Jordan Trail This country-length hiking route in Jordan that began as the vision of Tony Howard and Di Taylor – two UK-born pioneers of Jordan’s adventure travel scene – two decades ago. The project was taken up by Jordanians and, together with Tony and Di, fully mapped in 2014. A Jordan Trail Association now manages the ongoing development of the trail further. Jordan is a natural sister land of the Sinai, especially in the south, with some of the same Bedouin tribes in both. The Jordan Trail and Sinai Trail are connected with a short ferry ride across the Gulf of Aqaba.
Masar Ibrahim el Khalil A community-built hiking route in the Occupied Palestinian Territories. It was developed by a Palestinian NGO called Masar Ibrahim el Khalil, with financial help from the World Bank. Walking anywhere in Palestine has political difficulties because of the Israeli occupation and the construction of illegal settlements, but the trail developers work around the problems, against the odds, developing a route that allows outsiders to see something of their beautiful, historic land. The trail is now operating, bringing economic benefits to local communities.
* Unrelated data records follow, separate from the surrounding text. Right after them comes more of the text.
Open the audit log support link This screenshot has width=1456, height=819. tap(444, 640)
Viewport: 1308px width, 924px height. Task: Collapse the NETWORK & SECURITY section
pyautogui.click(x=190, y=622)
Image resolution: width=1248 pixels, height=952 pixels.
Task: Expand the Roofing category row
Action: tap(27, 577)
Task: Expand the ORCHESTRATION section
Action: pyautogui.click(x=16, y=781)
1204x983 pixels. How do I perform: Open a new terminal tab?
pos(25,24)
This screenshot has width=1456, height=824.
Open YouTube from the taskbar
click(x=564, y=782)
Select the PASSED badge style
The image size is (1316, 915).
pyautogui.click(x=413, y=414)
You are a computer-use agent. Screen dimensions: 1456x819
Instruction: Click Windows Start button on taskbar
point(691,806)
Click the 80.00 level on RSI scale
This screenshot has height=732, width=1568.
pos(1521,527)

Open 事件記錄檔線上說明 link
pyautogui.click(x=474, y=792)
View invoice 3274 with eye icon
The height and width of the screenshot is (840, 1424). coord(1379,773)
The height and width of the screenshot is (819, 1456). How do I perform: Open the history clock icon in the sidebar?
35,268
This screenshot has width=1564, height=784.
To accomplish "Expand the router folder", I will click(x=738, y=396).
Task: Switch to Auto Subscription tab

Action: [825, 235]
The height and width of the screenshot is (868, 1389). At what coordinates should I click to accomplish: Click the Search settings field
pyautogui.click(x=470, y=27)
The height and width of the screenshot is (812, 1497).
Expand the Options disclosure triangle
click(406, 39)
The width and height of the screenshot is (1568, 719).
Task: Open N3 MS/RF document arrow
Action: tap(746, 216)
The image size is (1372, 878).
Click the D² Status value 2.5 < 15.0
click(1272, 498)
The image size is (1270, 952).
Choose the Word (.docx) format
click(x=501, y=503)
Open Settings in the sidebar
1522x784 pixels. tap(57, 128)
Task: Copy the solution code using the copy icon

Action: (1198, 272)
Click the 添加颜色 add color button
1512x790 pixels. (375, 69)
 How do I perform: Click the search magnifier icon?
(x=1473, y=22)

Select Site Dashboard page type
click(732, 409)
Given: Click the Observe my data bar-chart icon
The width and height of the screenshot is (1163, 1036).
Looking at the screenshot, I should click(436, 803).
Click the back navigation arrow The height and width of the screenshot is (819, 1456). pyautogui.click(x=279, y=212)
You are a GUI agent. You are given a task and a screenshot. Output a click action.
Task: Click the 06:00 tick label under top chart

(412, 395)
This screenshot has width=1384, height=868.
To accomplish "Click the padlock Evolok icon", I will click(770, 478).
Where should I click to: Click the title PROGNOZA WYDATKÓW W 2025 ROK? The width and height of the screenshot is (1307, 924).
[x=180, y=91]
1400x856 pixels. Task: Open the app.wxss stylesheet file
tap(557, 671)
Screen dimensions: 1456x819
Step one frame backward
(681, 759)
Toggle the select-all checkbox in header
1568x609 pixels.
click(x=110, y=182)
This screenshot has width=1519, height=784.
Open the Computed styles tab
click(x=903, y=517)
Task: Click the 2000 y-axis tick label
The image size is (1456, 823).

Three Peaks Egypt Challenge A new hiking challenge in the highlands of St Katherine, this launched in 2015. It aims to put a world class challenge hike on the Sinai’s adventure map, introducing more Egyptians to hiking and more foreigners to hiking in Egypt, whilst boosting tourism for the local community. The trail runs 38km through rugged mountains to the peaks of Jebel Abbas Basha, Jebel Katherina, and Mount Sinai. The challenge has been completed by Egyptians and hikers around the world and is growing fast. Its website and trail guides are updated on a non profit basis.
Habiba Organic Farm A highly commended agritourism project, Habiba Organic Farm is based in Nuweiba. It pioneers sustainable agricultural techniques local people can use in the desert, using them to grow crops from which they can derive a sustainable income. Alongside Habiba Organic Farm is a learning centre, run voluntarily, that aims to benefit the education of young Bedouin children. Habiba Organic Farm is well placed to share expertise on sustainable tourism and the farm may supply local organic produce for expeditions on the Sinai Trail in the future.